■ Source information
● ● ● ● ●
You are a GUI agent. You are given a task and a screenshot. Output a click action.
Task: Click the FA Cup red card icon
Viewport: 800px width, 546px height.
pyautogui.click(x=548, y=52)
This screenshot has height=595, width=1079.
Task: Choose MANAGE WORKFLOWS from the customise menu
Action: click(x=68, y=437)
● ● ● ● ●
■ Exercise description
Repeat the material word for word, with no line missing.

■ Answer box
You are a GUI agent. You are given a task and a screenshot. Output a click action.
Task: Click the FA Cup red card icon
Viewport: 800px width, 546px height.
pyautogui.click(x=548, y=52)
This screenshot has height=595, width=1079.
Task: Choose MANAGE WORKFLOWS from the customise menu
Action: click(x=68, y=437)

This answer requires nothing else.